Lei fu suo amante. Modigliani, Picasso e qualunque uomo fosse un po’ artista e un po’ bello, meglio se tutti e due.
Nina Hamnett era quel tipo di donna che faceva innervosire le donne non affabulatrici e quelle che lo erano fin troppo e proprio per questo non riuscivano ad ottenere molta approvazione dagli uomini: lei sapeva e sapeva fare, divertiva e sapeva divertirsi.
I suoi quadri furono molto apprezzati nella zona ovest di Londra, ma partire dagli anni Trenta incominciò a preferire l’alcool ed i pub di Soho ai cavalletti, i pettegolezzi all’arte.
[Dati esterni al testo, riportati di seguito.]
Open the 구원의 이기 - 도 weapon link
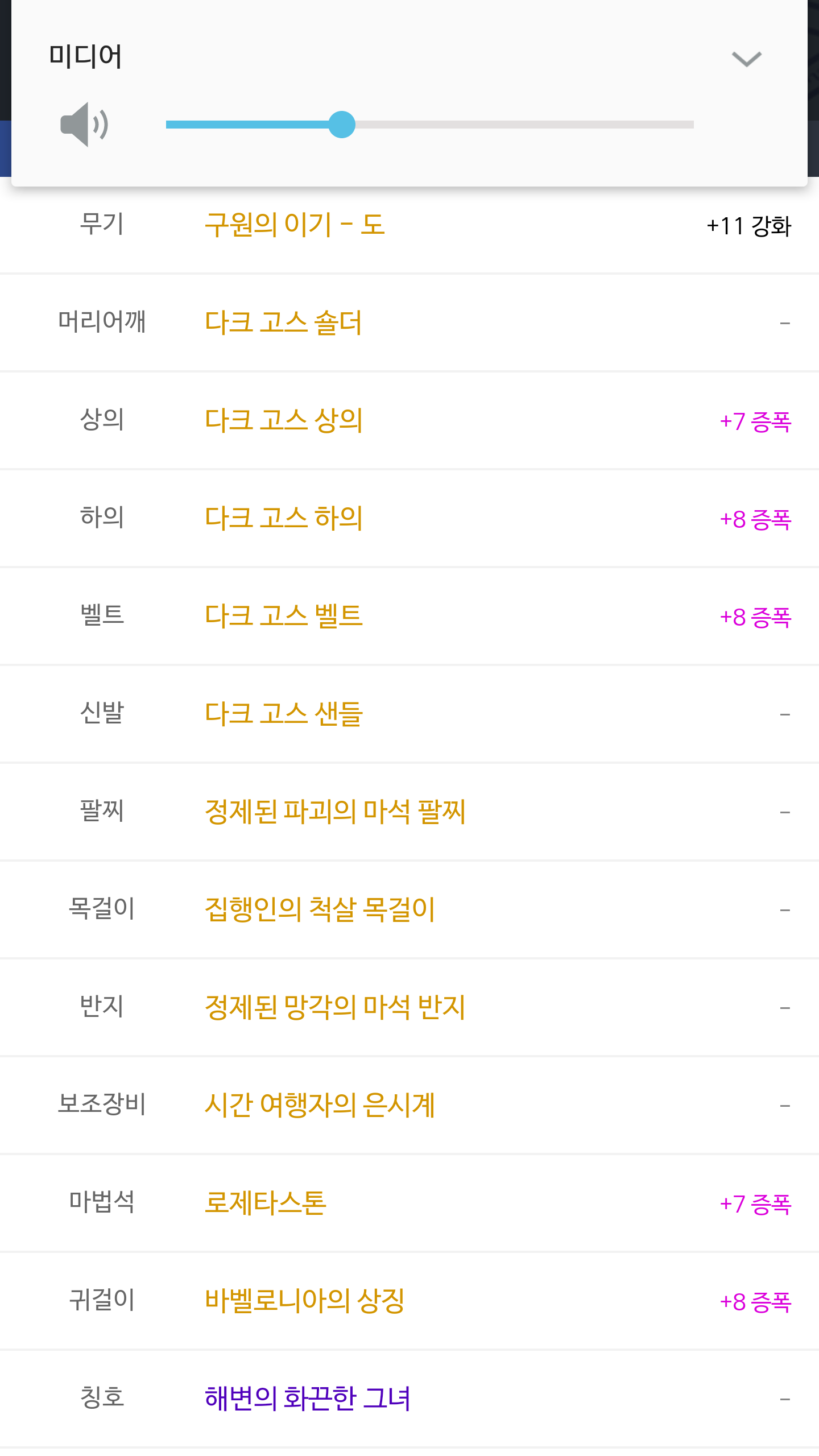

Fu così che lei incominciò a fare la fine che fece: divenne sempre più trasandata e brutta e antipatica e povera, e di quei balletti nudi nelle scuole d’arte, di quegli spogliarelli alle feste se ne perse il ricordo.
Povera… Come dare torto a quelle malelingue! Viveva in una casa che non puliva mai, il solito 31 di Howland Street. Lo squallore più totale: escrementi di topi sulle coperte, una puzza incredibile nonostante le finestre rimanessero aperte. Cimici, scarafaggi, resti di cibo sparsi per casa. Cenere di sigaretta, libri aperti e abbandonati.
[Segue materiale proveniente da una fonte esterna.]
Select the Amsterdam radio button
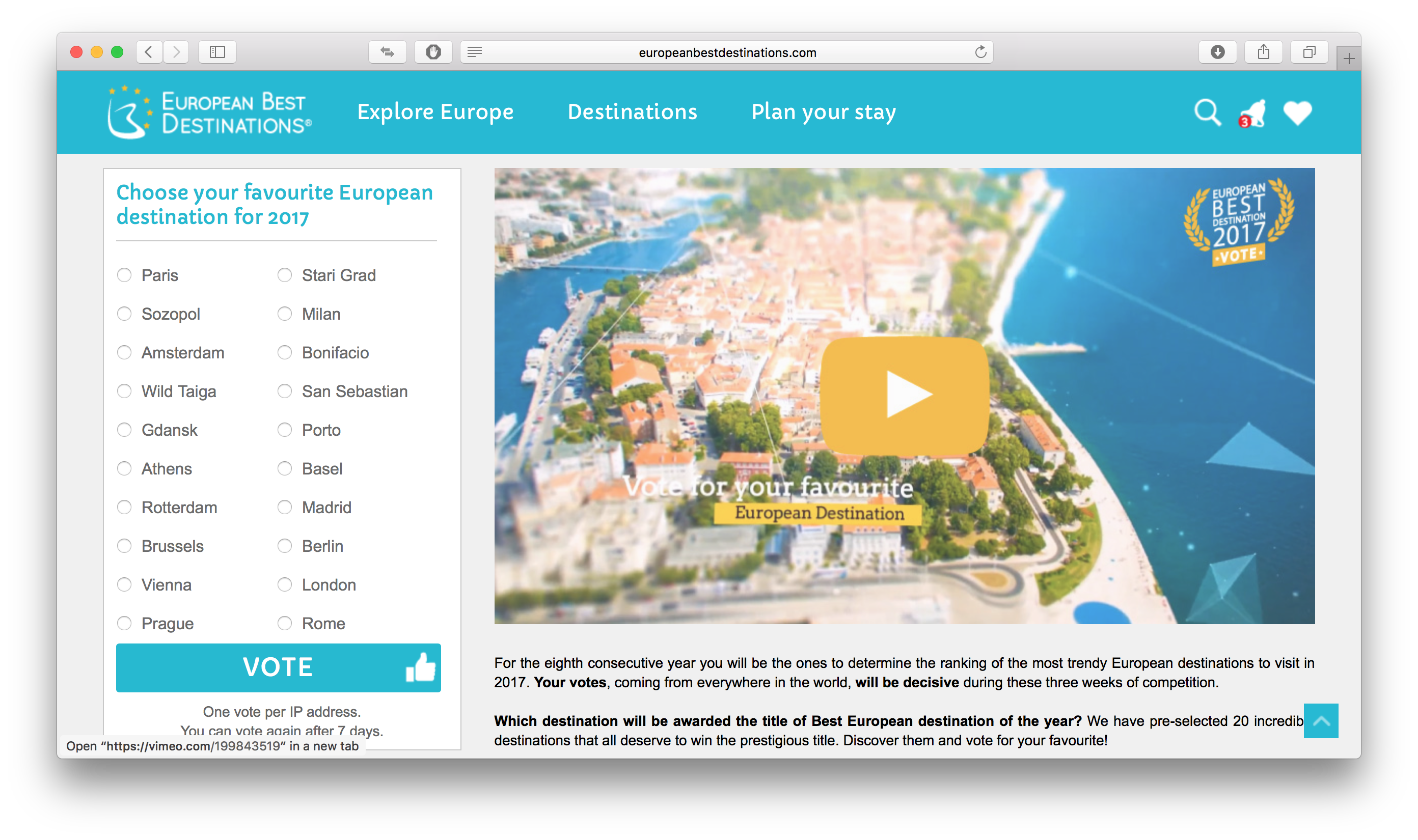pyautogui.click(x=124, y=352)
Lo stesso disordine regnò anche nella casa in Westbourne Terrace, dalle parti di Paddington. Sembrava che l’unico posto che riuscisse a renderla serena o comunque che le garantisse un minimo di vita sociale fosse la Fitzroy Tavern, il “pub di sempre”, quello in Charlotte Street, che anche se ora non era proprio comodo e vicino, raggiungeva sempre con piacere.
Se ne stava lì, a bere e a fumare e a spettegolare con i pochi artisti o aspiranti tali che si fermavano a parlare con lei al bancone.
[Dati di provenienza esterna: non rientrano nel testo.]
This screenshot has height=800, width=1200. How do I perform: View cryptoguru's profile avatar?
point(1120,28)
Pochi, molto pochi erano gli uomini che le si avvicinavano. Perché puzzava, era diventata brutta, ed era tanto sporca. Sempre con questa mania delle sigarette, dell’alcool. E poi chi riusciva a capirla? Faceva dei discorsi strani, insensati, sconclusionati… Questa fu la fine di Nina. Una donna che sembrava avesse tutto, anche quell’arte che negli anni Trenta a Londra si andava cercando, tra i pub “giusti” di Soho e le frequentazioni a Fitzrovia.
Chi l’avrebbe mai detto? Da femem fatale a donna malconcia e malridotta.
Non poteva essere un suicidio, quello del 16 dicembre del 1956. Certo, non era una donna molto a posto, ultimamente delirava molto, ma sembrava amasse troppo la vita, così tanto da non prendere minimamente in considerazione l’idea di porre fine alla sua esistenza.
E invece fu proprio un suicidio. Fu proprio da quella finestra di casa che Nina Hamnett si suicidò, precipitando su una recinzione di ferro.